The Event Horizon Telescope is not just a single telescope. It consists of a consortium of eight powerful telescope arrays around the world, which together made up a giant eye, the size of the Earth and 3 million times sharper than the human eye. With this giant eye, the researchers gazed at this point which is about 27,000 light years away from the Earth. They observed SgrA* on multiple nights collecting data for hours at a stretch, just like a camera would use long exposure times. The technique was, however, very different as it uses a network of telescopes rather than a single one. This is called Very Long Baseline Interferometry.
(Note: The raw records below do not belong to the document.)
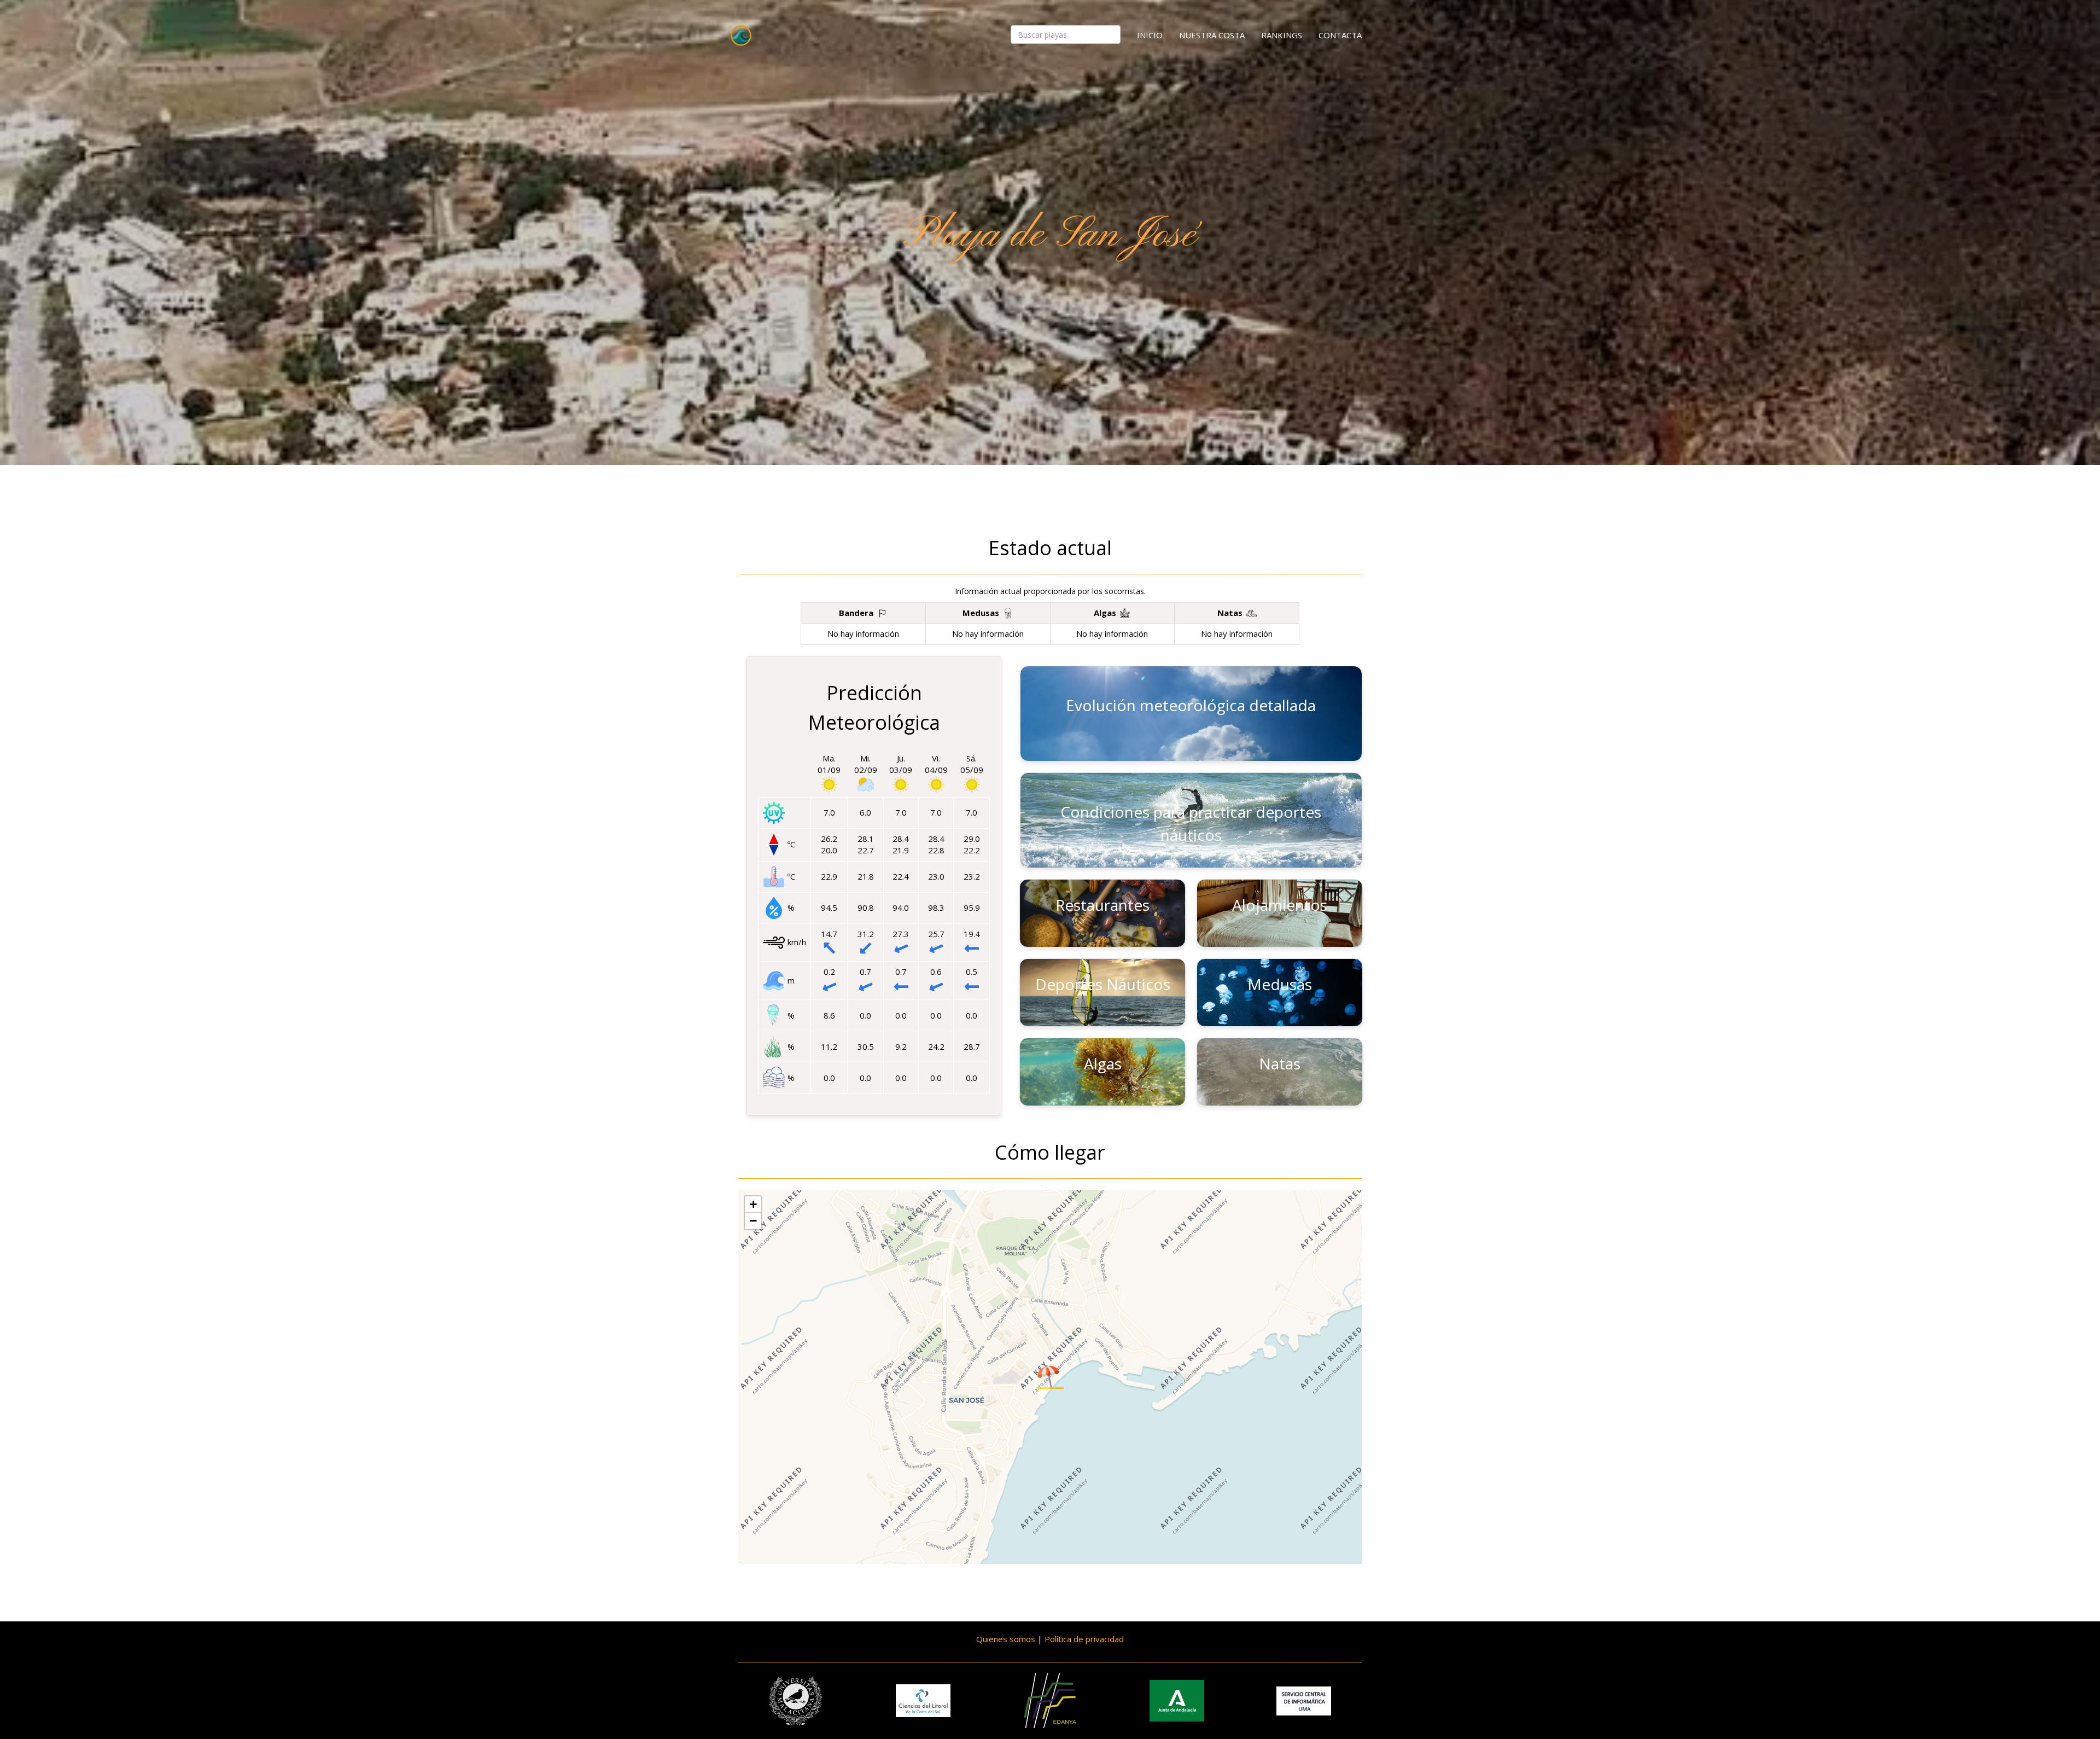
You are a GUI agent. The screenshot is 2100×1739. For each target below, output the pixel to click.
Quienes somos (1005, 1638)
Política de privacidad (1084, 1638)
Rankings (1281, 35)
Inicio (1150, 35)
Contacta (1340, 35)
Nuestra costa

Using this technique, the Event Horizon Telescope collaboration had, in 2019, imaged a region called M87*, the black hole at the centre of the galaxy Messier 87. Despite the fact that the two galaxies are so different and that the masses of the black holes were different, the images are strongly similar.
Black hole’s shadow
Although we cannot see the black hole itself, the gas moving around the black hole emits light, which takes a curved path around the black hole and this leaves a central dark portion, referred to as the “shadow” of the black hole. This effect happens because of the enormous gravity of the central region. Thus, this image is an attestation of Einstein’s General Relativity theory. The ring-shaped image of SgrA*, which looked a lot similar to the one of M87*, occupied 52 micro arcseconds in the field of view, which is as big a span of our view as a doughnut on the moon!
Challenges in imaging
Despite the fact that M87* is much further away than SgrA*, the group was able to image the former earlier. This is because SgrA* is only one-thousandth the size of M87*; the line of sight to SgrA* is obscured by a lot of intervening matter; and, lastly, as SgrA* is much smaller than M87*, the gas swirling around it takes only minutes to complete an orbit around SgrA* as opposed to taking weeks to go around M87*. The last gives a variability that makes it difficult to image. A clear imaging requires long exposure of about 8-10 hours, during which, ideally, the object should not change much.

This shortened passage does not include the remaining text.